HOLC, created by the federal government in 1933 to refinance mortgages falling into delinquency and default during the Great Depression, used a multistage neighborhood classification system (later adopted by the FHA) to analyze underwriting risk (see table 1). Four color-coded categories distinguished four stages of neighborhood development, ranging from first-grade green ("well-planned") to fourth-grade red ("characterized by detrimental influences to a pronounced degree"). In a 1conversationighborhood consersation study of the Waverly section of Baltimore prepared for the Federal Home Loan Bank Board, HOLC described a "constant life cycle" for urban neighborhoods in which newly built areas gradually declined in physical condition and economic value over time (HOLC 1940; Weiss and Metzger 1994). This cycle could be reversed by demolition or by conservation and rehabilitation at an early stage of decline (see table 1).

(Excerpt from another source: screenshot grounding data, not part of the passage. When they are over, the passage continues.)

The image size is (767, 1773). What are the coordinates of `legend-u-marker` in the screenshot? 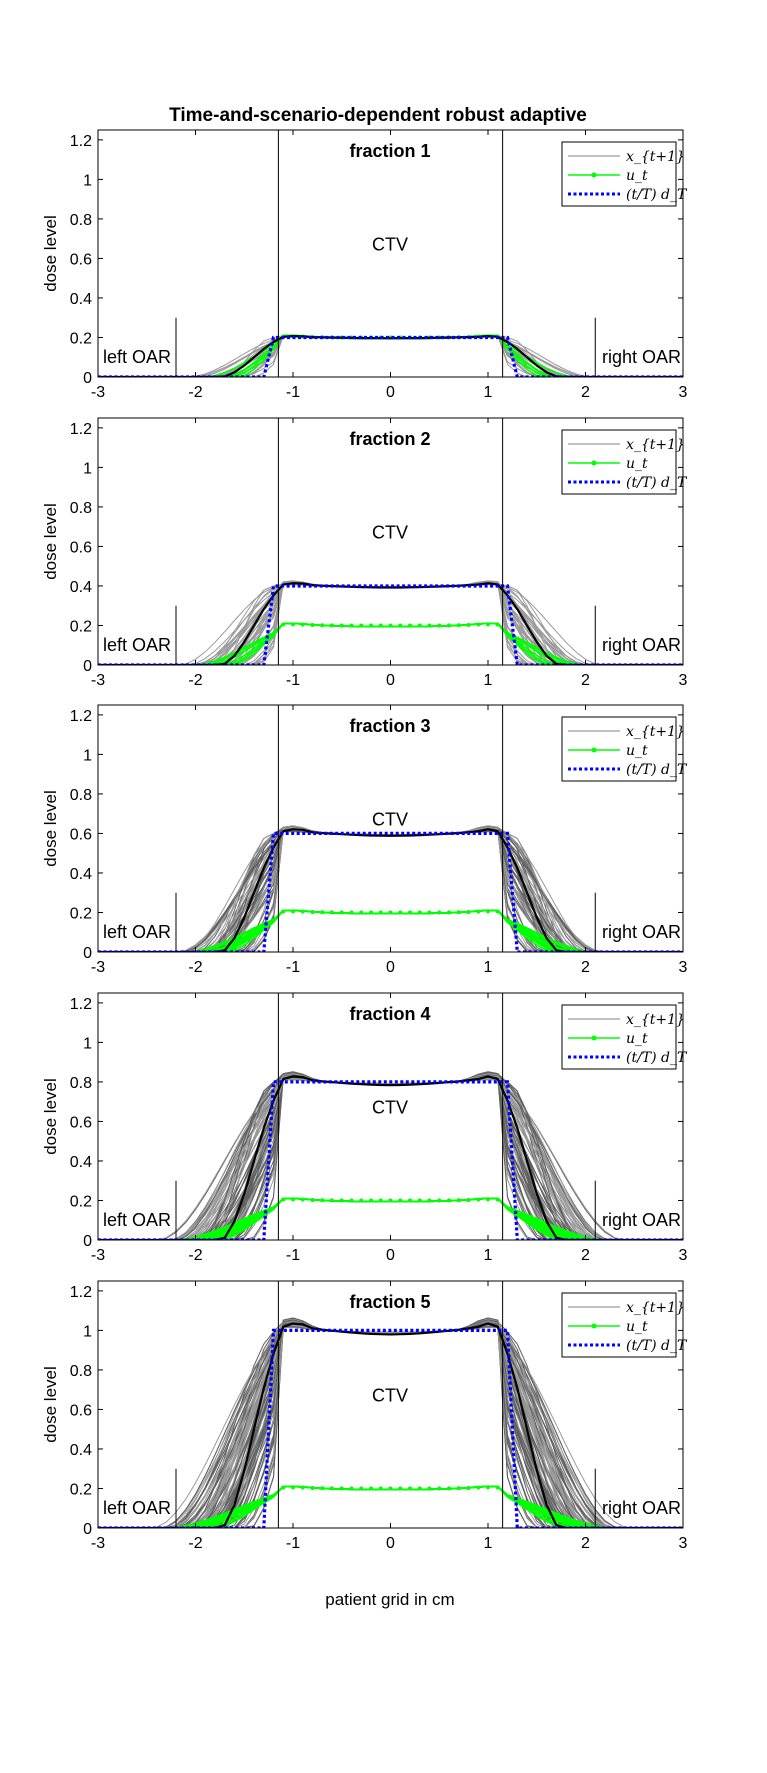 It's located at (594, 1038).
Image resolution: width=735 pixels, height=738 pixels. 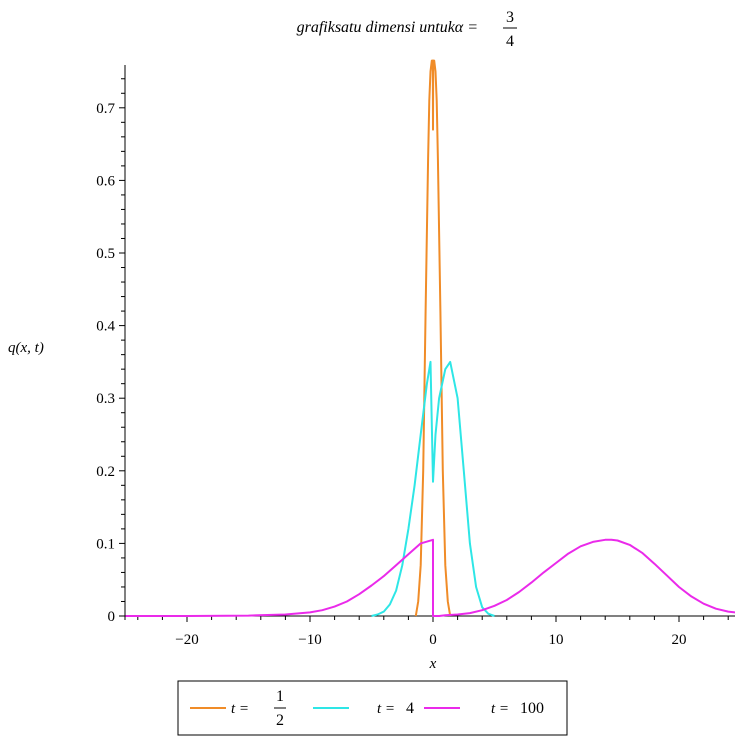 What do you see at coordinates (106, 254) in the screenshot?
I see `y-tick-label: 0.5` at bounding box center [106, 254].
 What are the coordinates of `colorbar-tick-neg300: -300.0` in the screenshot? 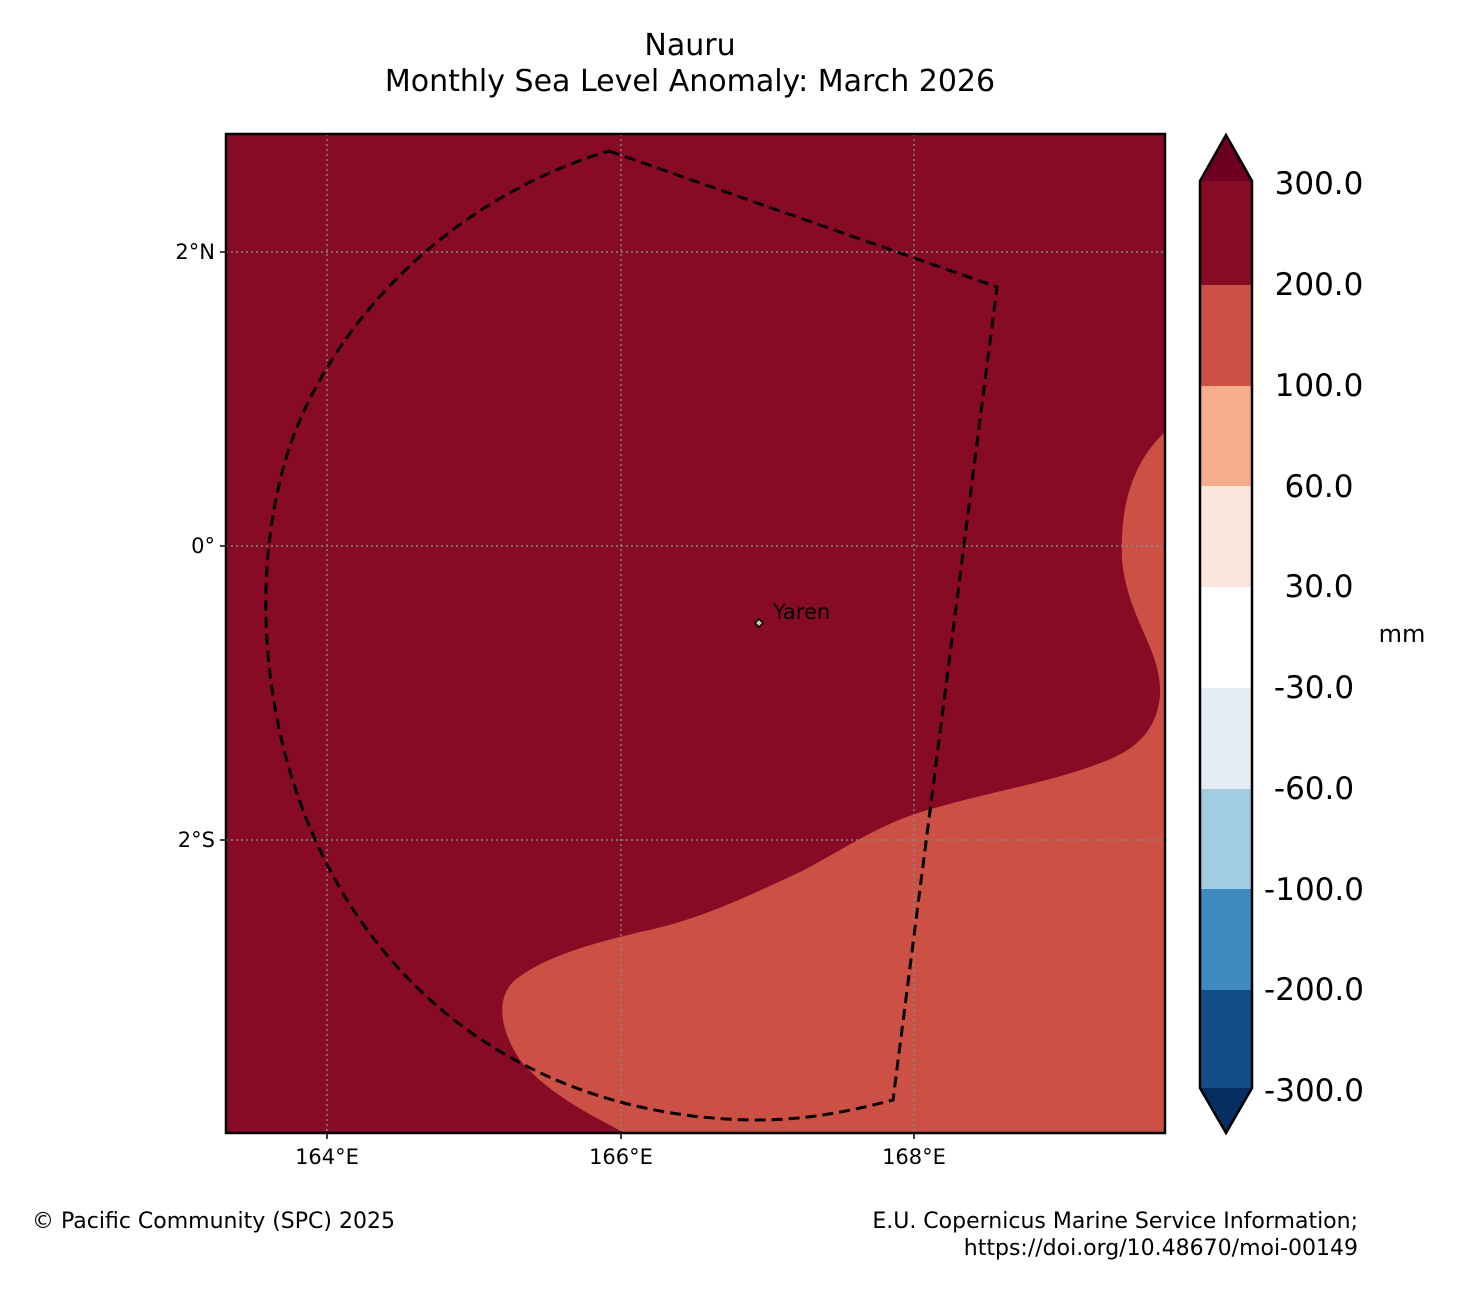 It's located at (1314, 1091).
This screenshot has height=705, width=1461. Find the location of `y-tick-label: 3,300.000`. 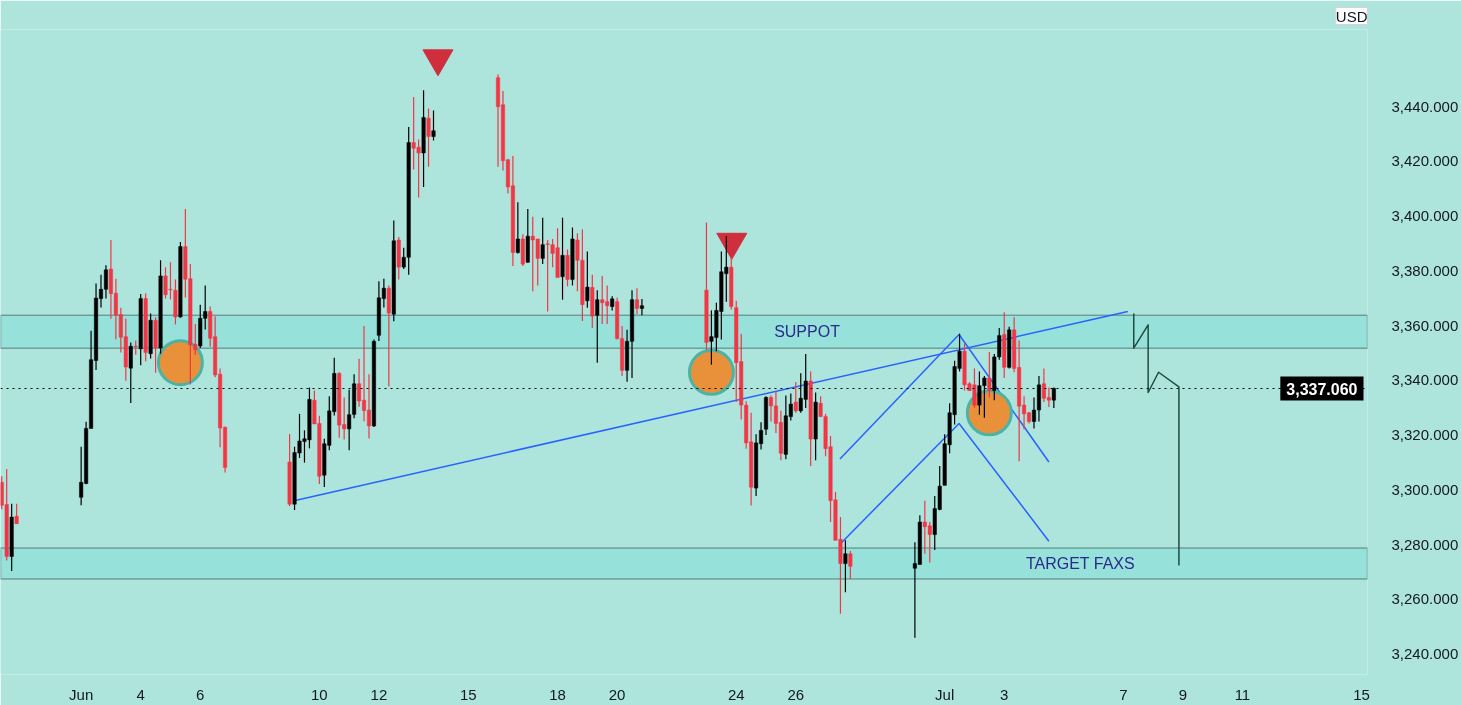

y-tick-label: 3,300.000 is located at coordinates (1425, 489).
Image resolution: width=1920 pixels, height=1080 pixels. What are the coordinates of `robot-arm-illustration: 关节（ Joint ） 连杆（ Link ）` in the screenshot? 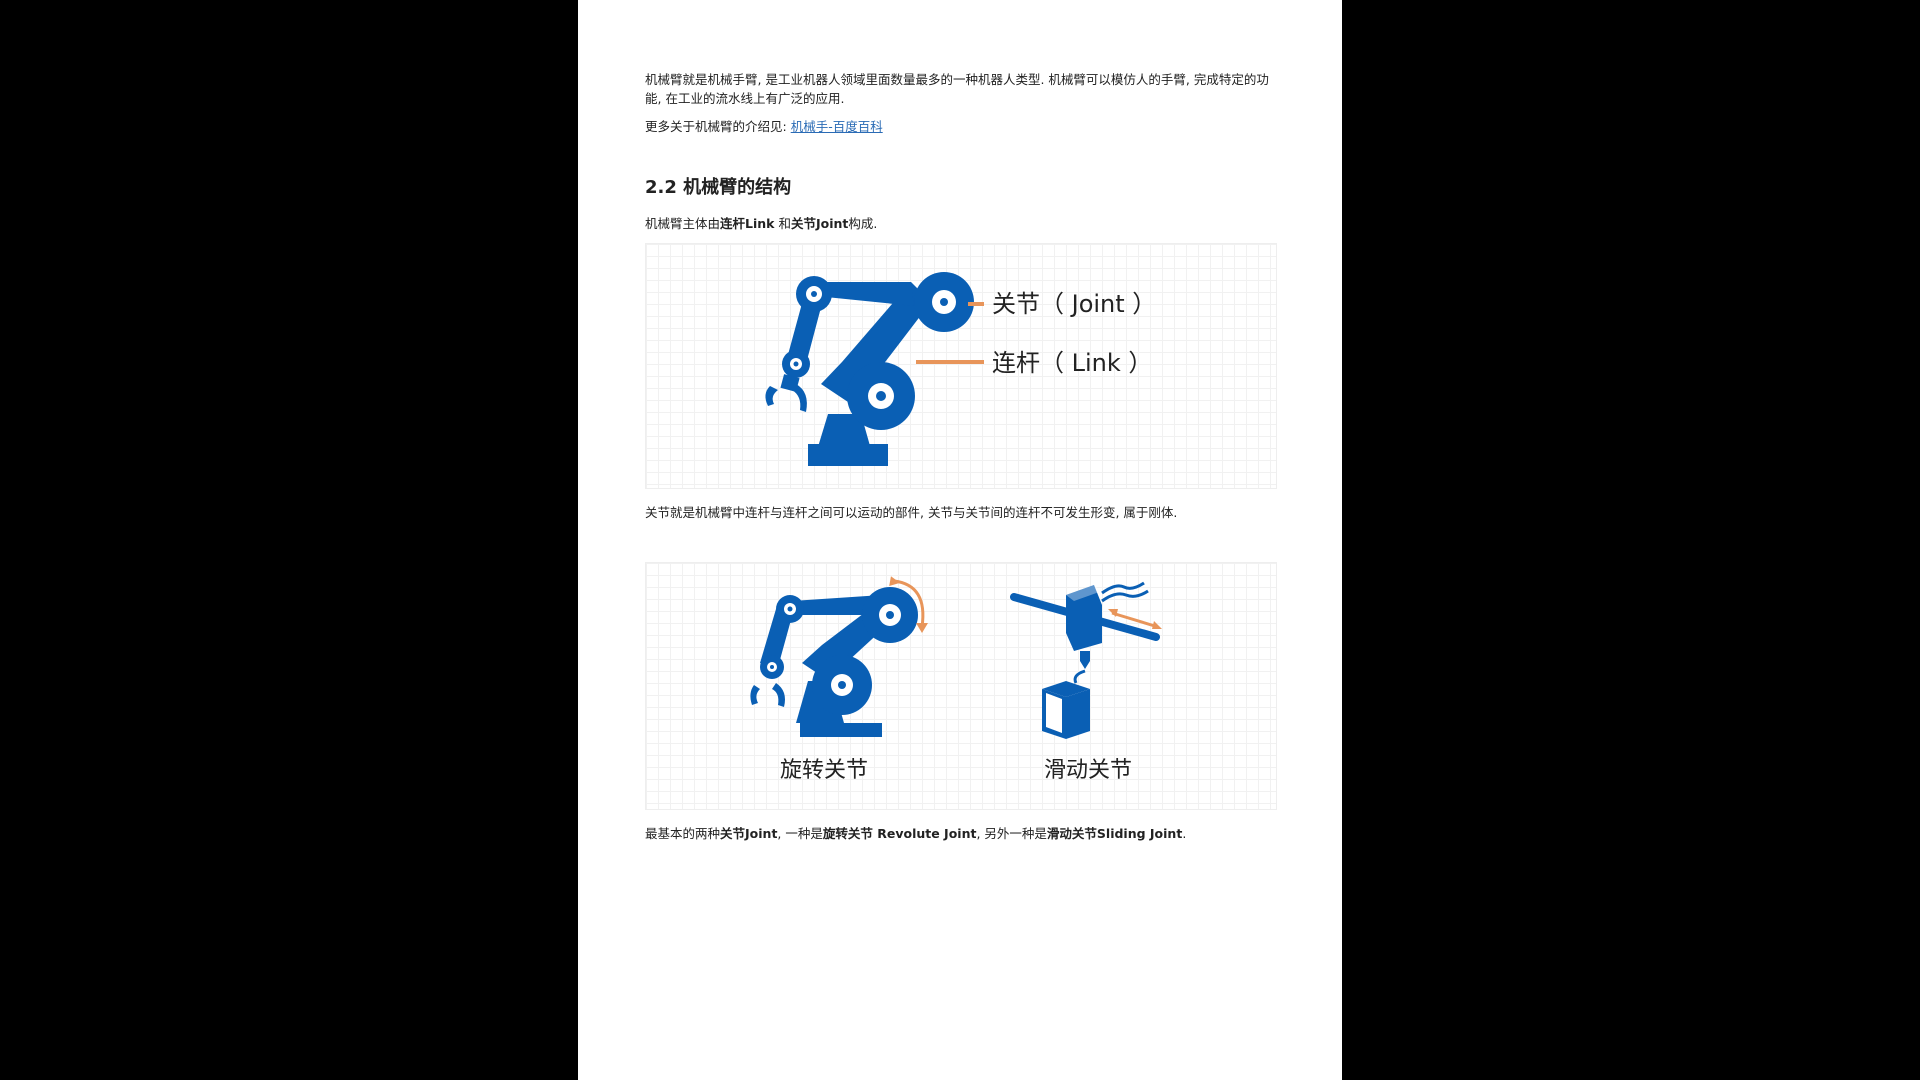 It's located at (960, 369).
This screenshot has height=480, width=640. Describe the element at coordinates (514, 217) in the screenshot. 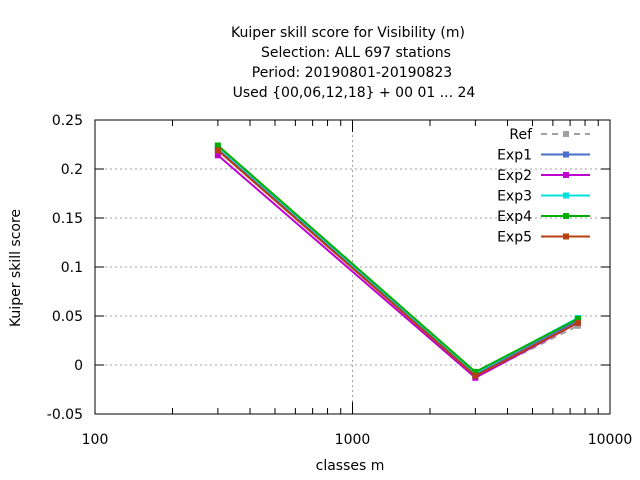

I see `legend-label: Exp4` at that location.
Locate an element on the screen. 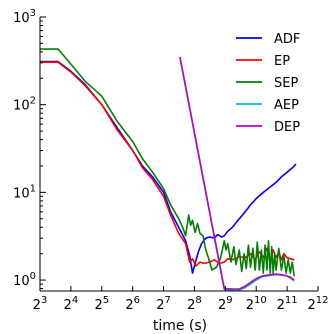 Image resolution: width=328 pixels, height=334 pixels. x-tick-label: 29 is located at coordinates (226, 304).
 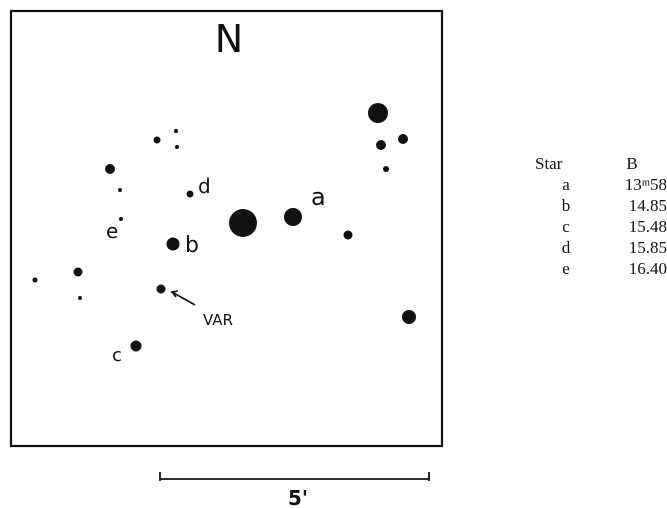 I want to click on cell-star: e, so click(x=566, y=268).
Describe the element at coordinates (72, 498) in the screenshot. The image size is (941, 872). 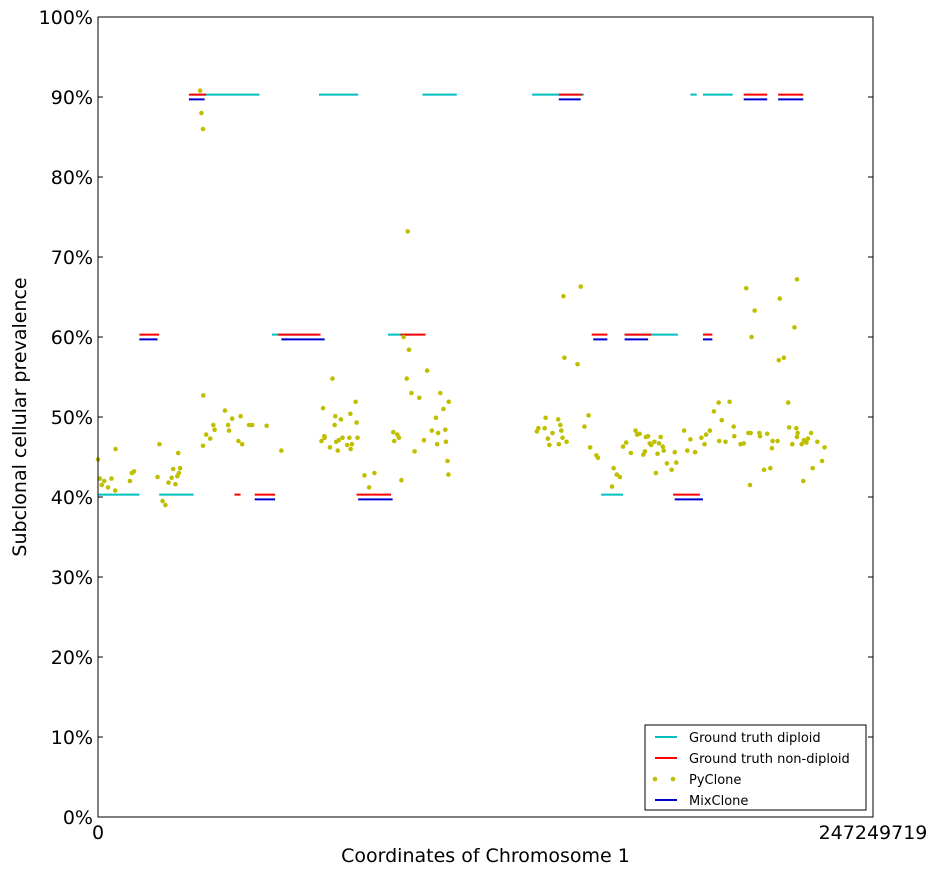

These federal housing policies accommodated the biased practices of the real estate and financial industries. During the 1920s, the National Association of Real Estate Boards added Article 34 to its Code of Ethics, prohibiting realtors from moving African Americans into white neighborhoods (Helper 1969; Mohl 1997). The research director of this powerful trade group was later named the first chief economist of the FHA (Weiss 1989). In New York, the Mortgage Conference was organized in 1933 (during the economic crisis) by the largest institutional real estate lenders in that city to establish industry lending standards and distribute market information. In 1946, the conference was sued by the Justice Department (the first real estate antitrust action under the Sherman Act) for engaging in a discriminatory conspiracy to deny loans to minorities, among other violations. (A consent decree was reached two years later.)